The political understanding of Jesus did not die with him! In the early Post-Easter period, it was blasphemous not to share, or ignore the poor within your group (1 Cor 11:17-34; James 2:2-9). If you did so, you were betraying the central political idea of Jesus’ mission and message. Consider also, the authentic political vision of Acts:

“Now the company of those who believed were of one heart and soul and no one said that any of the things which he possessed was his own, for they had everything in common….There was not a needy person among them, for as many as were possessors of lands or houses sold them, and brought the proceeds of what was sold and laid them at the apostle’s feet; and distribution was made to each as any had need.” (Acts 4:32; 34-35).

Ultimately, I believe there is no escaping the fact that Jesus consciously made himself a suffering servant against political greed, because of his sincere hope for the betterment of human politics on the one hand, or the Imperial Rule of God on the other hand. These ends were one and the same to Jesus. When he gave it all away to the mystery of kingdom and love for the poor, he laughed and said, “Do not let your left hand know what your right hand is doing” (Matt 6:3 = Thomas 62). This saying was probably remembered because it was another instance of Jesus’ sense of humor!

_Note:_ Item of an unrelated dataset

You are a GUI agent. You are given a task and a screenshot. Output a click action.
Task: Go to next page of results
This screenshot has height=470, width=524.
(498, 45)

(Note: The subject of Jesus’ sense of humor is for another article. I think this is important. Jesus must have had a good sense of humor; otherwise he would not have been as popular and remembered! Some of the sayings that seem so solemn and serious were probably jokes Jesus told, or at least things he said with a playful smile and twinkle in his eye. Just as we today remember something someone says if it strikes us as peculiar, or heart-warming in some way).

I believe TCPC stands in a political place of radical love, which would have made Jesus happy.